Over time, I have learned wounds do heal. But the scars never dissipate. In fact, the scars can be so pronounced that often we forget to let go of the pain and trust that things will get better. In my case, I have to trust that God took the things that I lost in order to give me a much stronger foundation. What I thought I wanted was not what I needed. As I look at the couples who are keeping their marriages together and being blessed with children, my heart is happy for them and yet full of an emptiness. I try not to dwell on the things that happened but rather acknowledge them and move forward. I’m a little odd. I trust men more than I do women. In my life, women have been catty and been the first to betray my trust. Profiling? Maybe. But every person has their own experiences. Personally, I’d rather have a true friend than one that will abuse my friendship and trust in the long run.

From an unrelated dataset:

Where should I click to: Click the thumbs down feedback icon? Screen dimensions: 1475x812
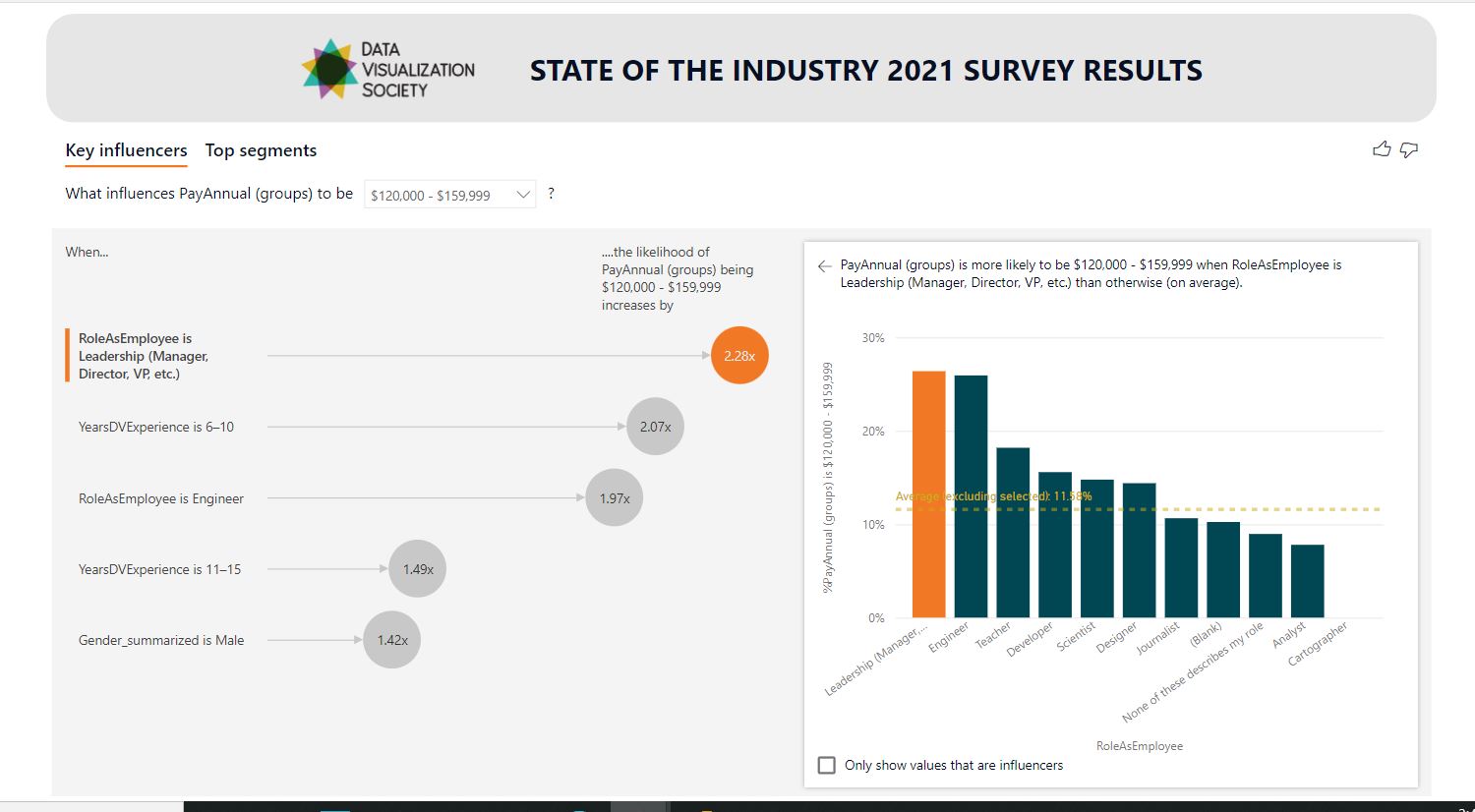1409,149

After my marriage fell apart, I went to work for a nonprofit and everything was going well until it wasn’t. It was almost like God knew that my Dad was about to die so they downsized and I got laid off of work, My father was diagnosed with an incurable form of brain cancer, and I dropped my life to take care of him and I would do it all again if given the opportunity. To this day, I’m told by recruiters that while what I did for my father was the right thing personally, it killed me professionally. Nevertheless, I trusted in both God and in my gut. There is no doubt in my mind that it was the right decision and for any potential employers out there, if someone dropping their life to take care of a loved one is not qualities that you seek in a person, then I hope and pray none of you are ever faced with anything of that nature in your own lives. It’s not a fun feeling but it is a personal experience that translates into our professional lives. If someone is willing to do this for someone they love, then imagine the kind of heart and passion they have for an employer.

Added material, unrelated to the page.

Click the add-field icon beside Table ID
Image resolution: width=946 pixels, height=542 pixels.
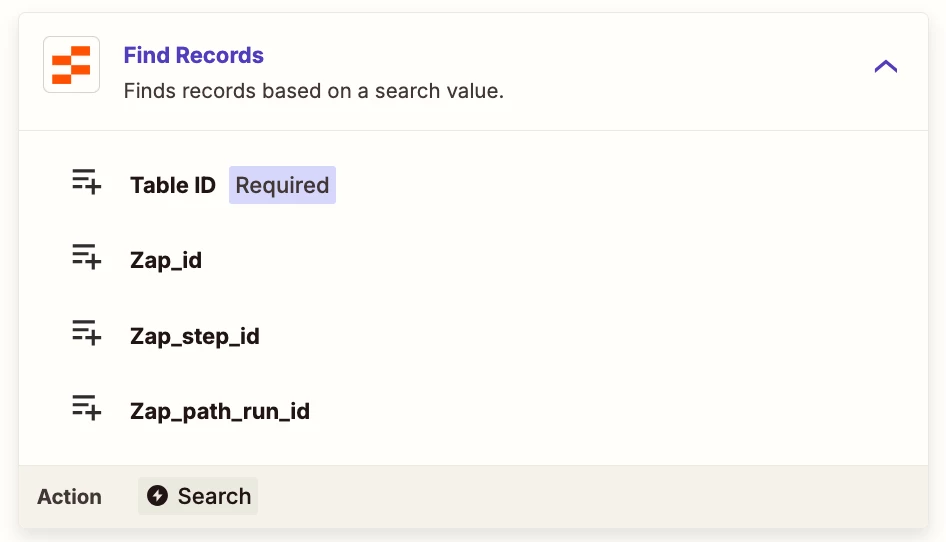click(x=86, y=182)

Since these things occurred, I’ve had so-called friends drop in and out of my life. As long as I would provide money for them I would hear from them. Then things would change. I trusted the people in my life because I considered them to be a part of my family. Many of these folks were down on their luck and didn’t have jobs. I didn’t have the money to bail them out and yet I used my credit card to help them when they needed it. Have I seen anything back from most of them? Nope. I guess you can say I learned my lesson. Trust comes with a price. It’s a very empty feeling when people drop out of your life for reasons that they don’t tell you about. I don’t know about the rest of you but I flunked mind reading 101.
I use these examples not to grumble or complain but rather to educate. How can what happened to me help you? It’s very easy to tell someone to trust in God but it’s a whole different concept to apply that advice. It’s also easy to tell someone to trust their gut but when peer pressure becomes an issue, trusting one’s gut can also mean having the gut pushed aside to further someone else’s agenda.
Trust is something that is not only earned but there are levels of trust. If we as a society are going to start to heal, then we must learn to trust that we don’t have all the answers. We must continue to seek answers and guidance from the resources we have available to us. Research everything. Don’t assume. Lean on faith, listen for God and each other. Most importantly, don’t forget to trust your head and your heart. Sometimes, those things teach us more than a textbook ever could. Be good to each other this week.